When that telegraph was being in place, because it was so important, it went live in the fall of 1861, just as the Civil War was starting, it provided vital communication to those goldfield areas and to those population centers across the West, places that were helping contribute to the Union War effort.

Which is why the protection of, I mean, it was always my view, and we can argue about this in a minute, John, but like that the real reason we had all the forts was to protect the telegraph wire.

Because if you are Lincoln or his war cabinet, you don't want, like California, which is giving you all this money to pay for the Civil War, you don't want to be losing contact with them.

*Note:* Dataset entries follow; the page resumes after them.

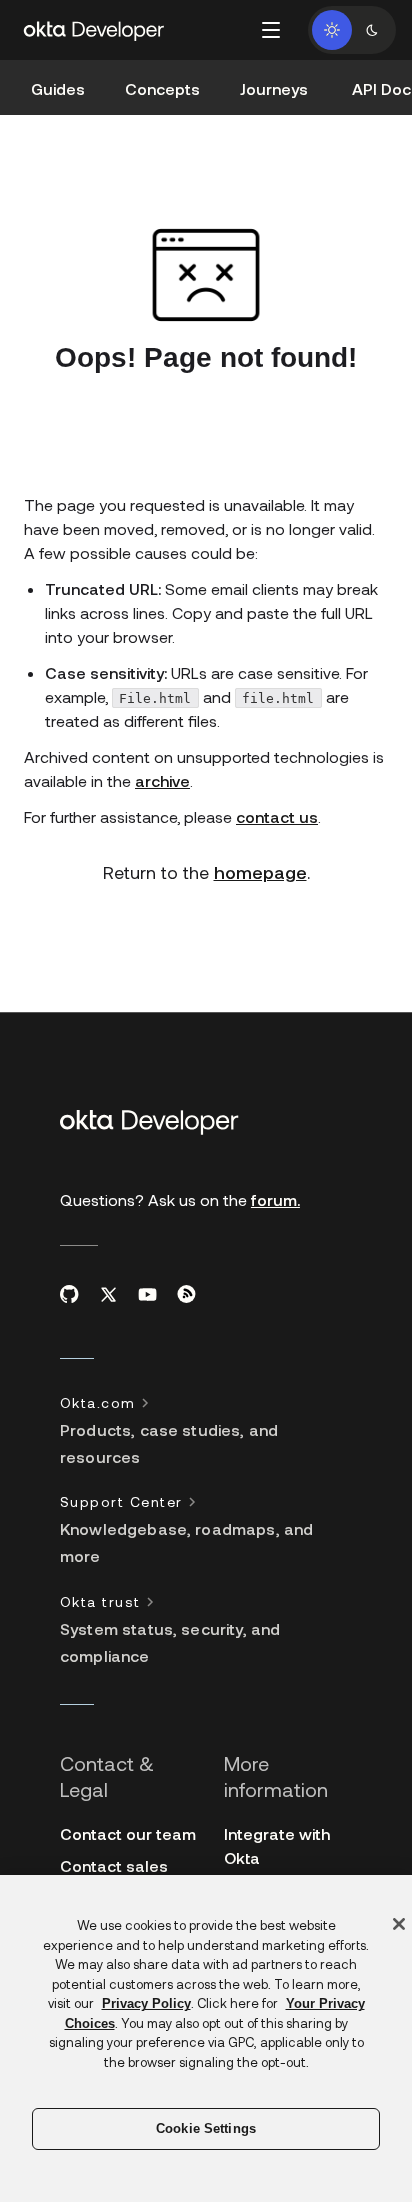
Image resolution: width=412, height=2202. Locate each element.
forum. (275, 1199)
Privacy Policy (146, 2003)
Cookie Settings (206, 2128)
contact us (277, 816)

You need to keep those funds coming in.

Absolutely.

So the first three forts along the Overland Trails were built before the telegraph was a real thing.

So that was Fort Kearney in Nebraska in 1848, Fort Laramie here in Wyoming in 1849, and then Fort Hall in Idaho in 1849.

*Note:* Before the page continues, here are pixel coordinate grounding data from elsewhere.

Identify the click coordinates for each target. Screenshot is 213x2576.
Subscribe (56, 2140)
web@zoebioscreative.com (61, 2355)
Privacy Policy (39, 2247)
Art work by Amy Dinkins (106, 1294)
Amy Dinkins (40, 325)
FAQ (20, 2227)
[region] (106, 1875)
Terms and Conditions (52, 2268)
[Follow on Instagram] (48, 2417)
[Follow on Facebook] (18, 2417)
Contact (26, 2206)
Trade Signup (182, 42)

You ever been to Fort Hall?

Yeah, I think I was in like the third grade, you know, the summer before my fourth grade year.

Sometime I vaguely remember it.

I've never been to Fort Hall.

I've been to Fort Laramie.

Every Wyoming kid has been to Fort Laramie.

It's like a required fifth grade trip.

I still have my hardtack, I think.

It's probably still edible.

Hardtack will last forever.

But after these stations, just like Jeremy said, the Army co-opted a lot of these telegraph posts to have small detachments of soldiers to help protect the line.

These stations, these detachments were placed, you know, every 25 to 50 miles.

And one of those stations was Platte Bridge Station.

Now it's important to realize that all these actions were not happening in a vacuum.

The indigenous peoples that were living on the plains at the time saw this gradual encroachment.

Especially once gold was discovered in California, the Overland Trails went from a few hundred people a year to tens of thousands of people.

And it's disrupted game, causing issues for everyone, the people moving through, the people living there, and the indigenous people that had been living there.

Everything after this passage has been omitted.